Introduction: Box O' Light - Pocket Emergency or Reading Light

Picture of Box O' Light - Pocket Emergency or Reading Light

A simple LED light circuit contained in (what else) an altoids tin.

The light is switched on when the tin is opened (pics 1,3) and off when the tin is closed (pic 2).

This simple project was the result of my first foray into electronics, and is ideal for those with no experience who may be looking to get started with this brilliant hobby.

I originally made this with the LED's mounted on card, but will be rebuilding it using perfboard.

Step 1: You Will Need:

Picture of You Will Need:

You will need the following electronic components (Pic 1):
Five white LEDs. Came in Starter Pack, smaller versions (Pic 1) available here.
1 10 ohm resistor. Came in Starter Pack
1 AAA battery holder.
1 push-to-break switch. Ebay.
Insulated wires.

You will also need:
1 piece of perf board or card. (Pic 3)
1 Altoids tin or tobacco tin. (Pic 4) Poundland (Altoids tins no longer sold)
Electrical (insulated) tape.

And tools:
Wire strippers.
Soldering iron and solder.

All components and tools also available individually from
Pictured are brand new components, but I will be using the parts taken from the first build. Those parts are also pictured.
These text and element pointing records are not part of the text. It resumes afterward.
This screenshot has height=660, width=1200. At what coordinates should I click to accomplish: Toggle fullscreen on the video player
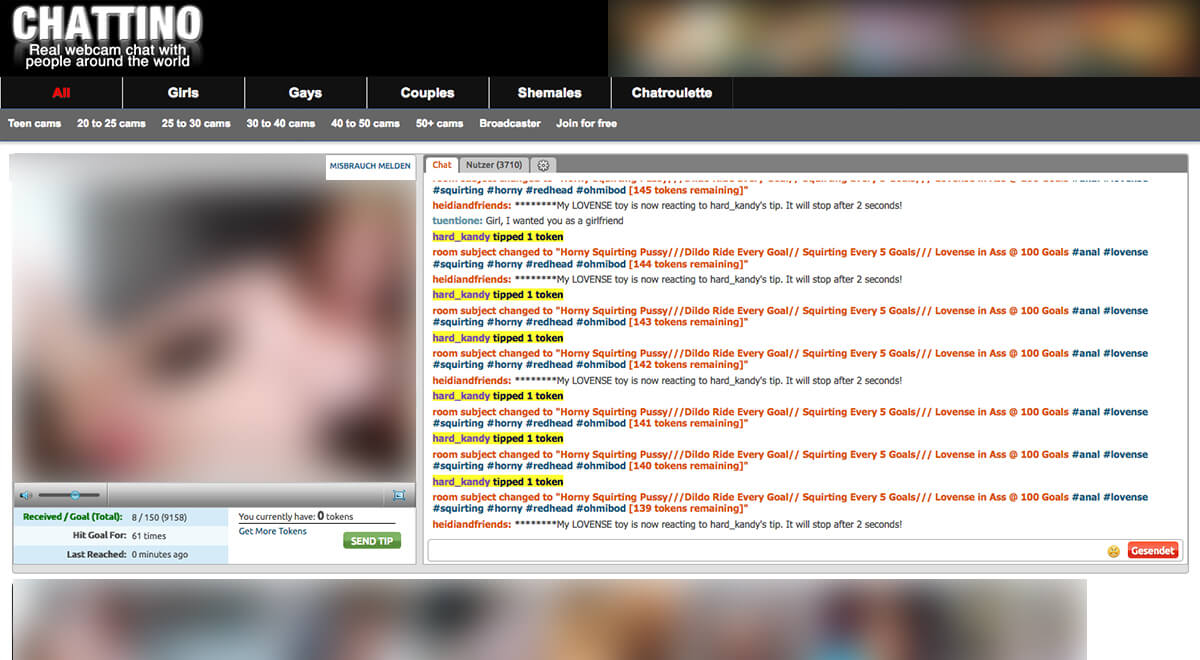[x=398, y=495]
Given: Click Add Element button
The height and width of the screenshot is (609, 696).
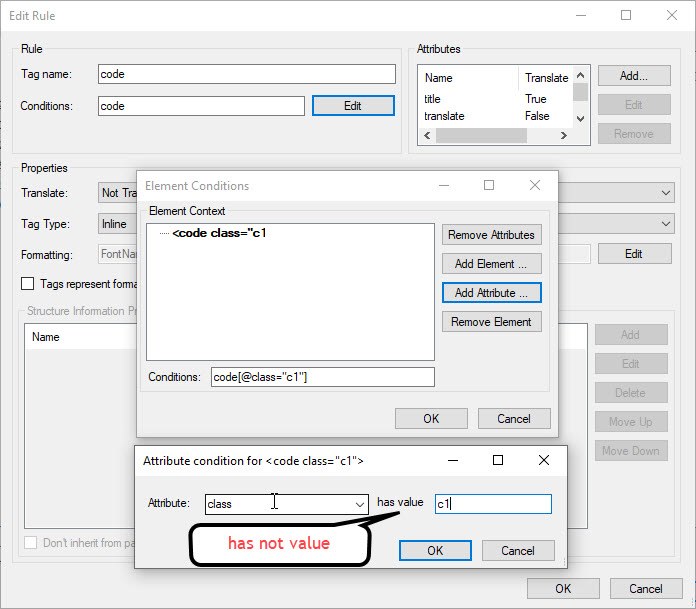Looking at the screenshot, I should click(x=491, y=264).
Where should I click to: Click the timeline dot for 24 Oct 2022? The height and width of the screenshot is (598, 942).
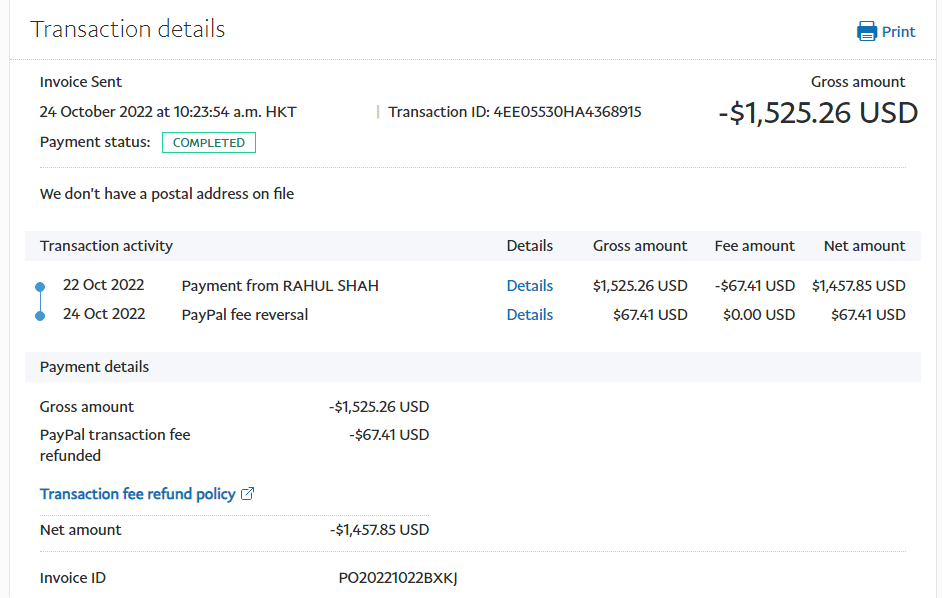coord(40,316)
To make things easier during the build process, I have made sure to trim the cathode (negative leg) shorter, just like in nature! (Pic 2)

Step 2: Prepping Parts

Picture of Prepping Parts

There are a couple of parts that need some modifications.
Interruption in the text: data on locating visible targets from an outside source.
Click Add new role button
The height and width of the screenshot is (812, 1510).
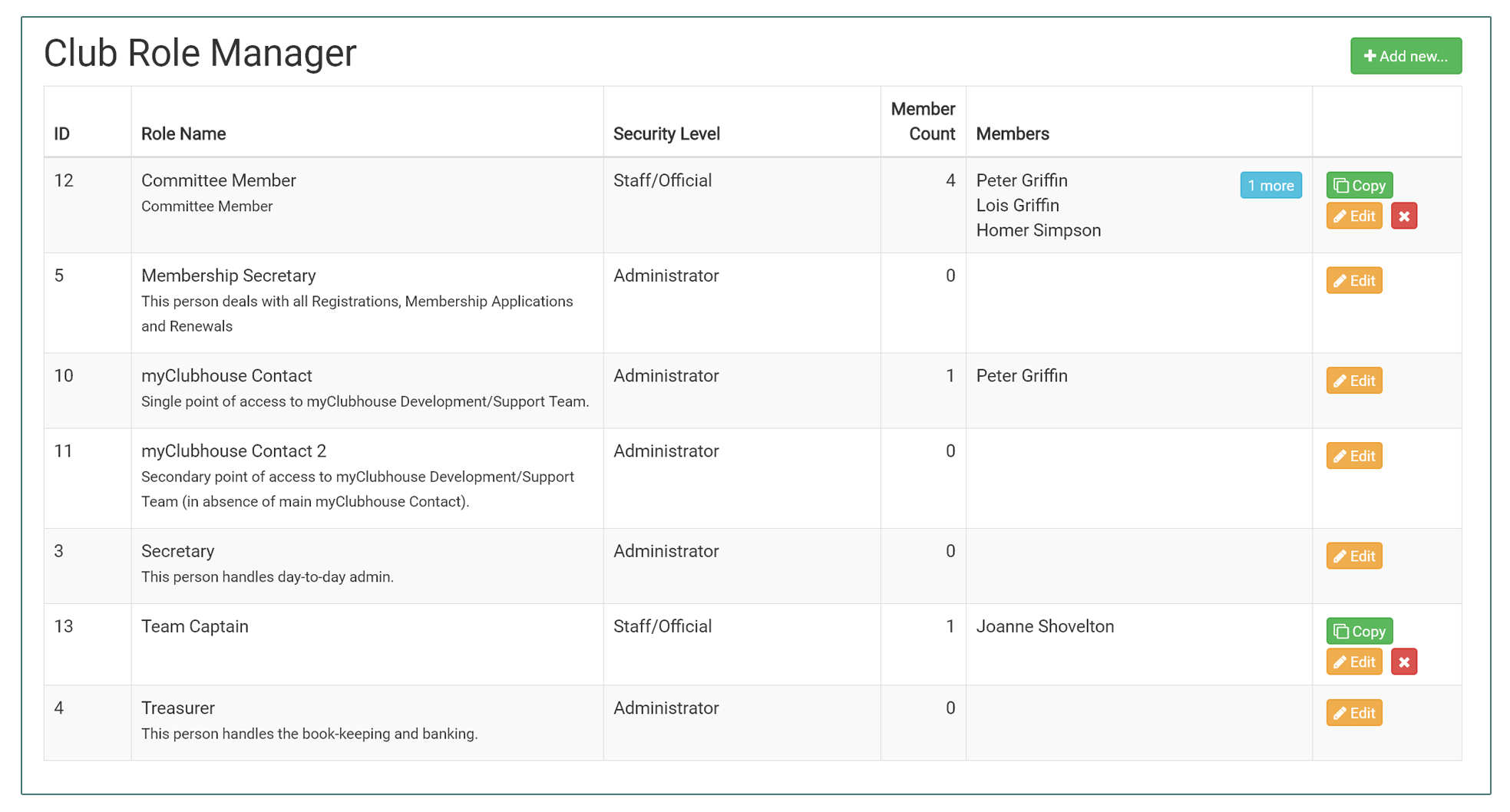[1405, 56]
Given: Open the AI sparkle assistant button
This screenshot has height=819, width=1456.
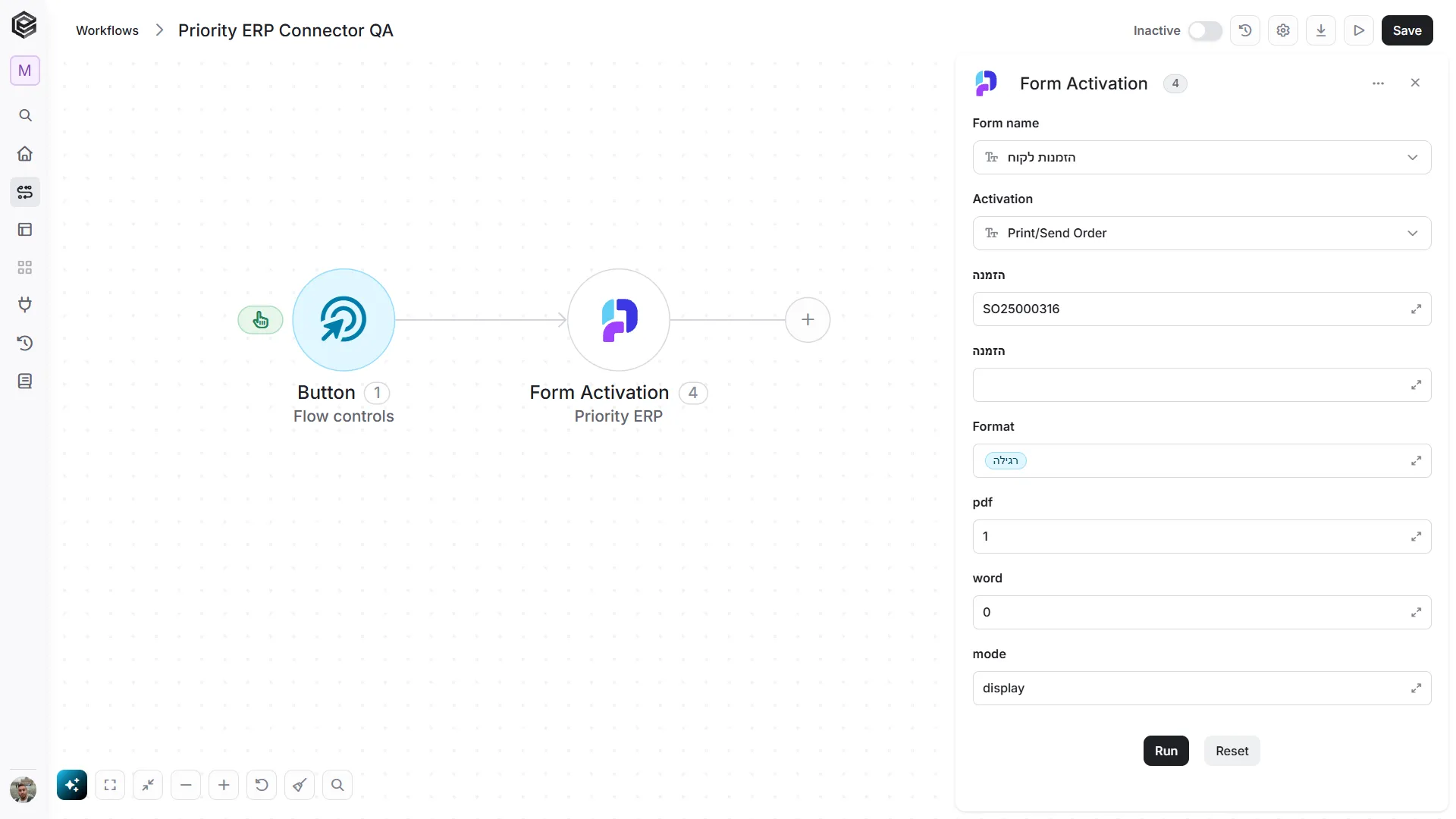Looking at the screenshot, I should click(72, 785).
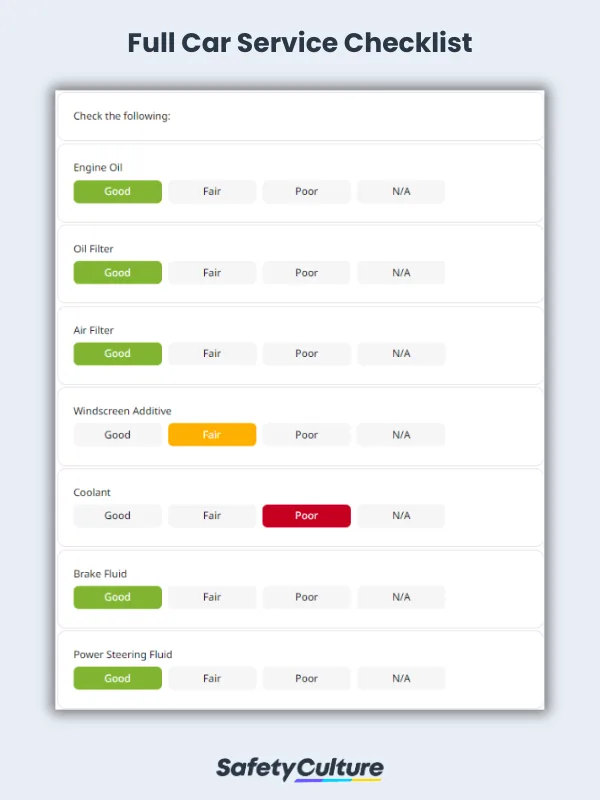Choose Poor for Oil Filter

(306, 272)
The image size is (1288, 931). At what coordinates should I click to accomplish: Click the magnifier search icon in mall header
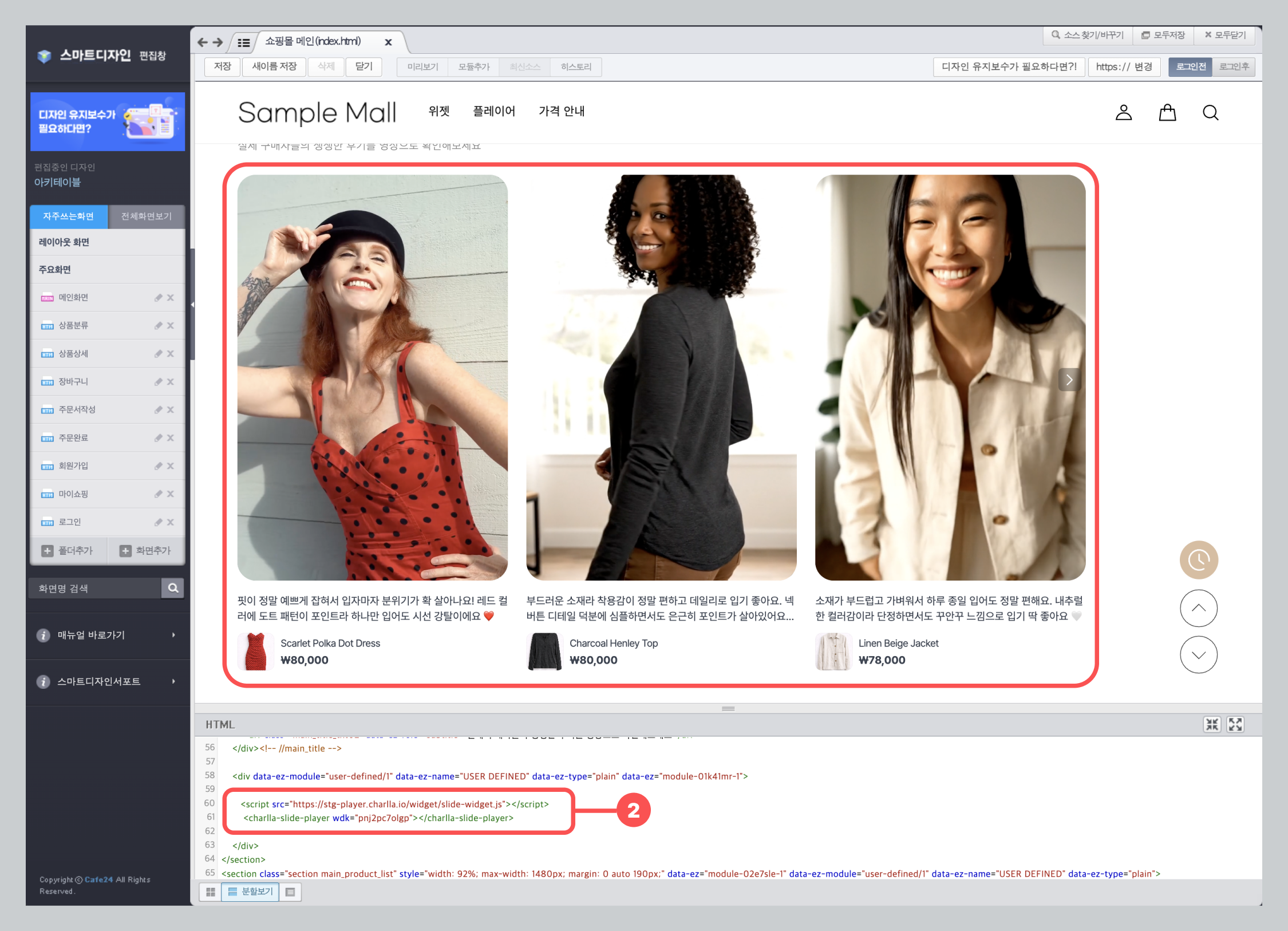point(1210,112)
First we're going to trim down the perf board to the size of your tin. (Pic 1) You can either use your wire trimmers - snip along a line of holes, generally a section will fly off with each snip - or grip along a line with your pliers and bend and twist a section off. This second method is faster and easier. Make sure that your board is big enough to comfortably seat your LED's and resistor, but leaves enough room for your switch at one end.

If you're using card, then trim it to the right size and poke holes for the LED's, make the holes a little smaller than the diameter of the LED, so that they hold tight in place. (Pic 2)

Next, you'll need to get the switch ready. The type I used is almost perfect, except that the connectors make it too tall for the tin, so we'll need to bend them to the side - use your pliers for this. (Pics 3, 4)

NOTE: My switch was faulty, such that if pressure wasn't applied, sometimes the LED's wouldn't light. I thought this was due to faulty wiring in the first iteration, but this build had the same problem, so I now know that it was the switch. I believe I may have damaged an internal connection when I bent the terminals. Proceed with care.

Step 3: Laying Out the Circuit (perf Board Version)

Picture of Laying Out the Circuit (perf Board Version)

Place your LED'S onto the perf board, (the legs need to protrude from the side with the copper). I put mine in a cross pattern, as on the 5 side of a die. Put your resistor on as well. (Pic 2)

Now bend the leads on the other side so that you can turn the board over without things falling out.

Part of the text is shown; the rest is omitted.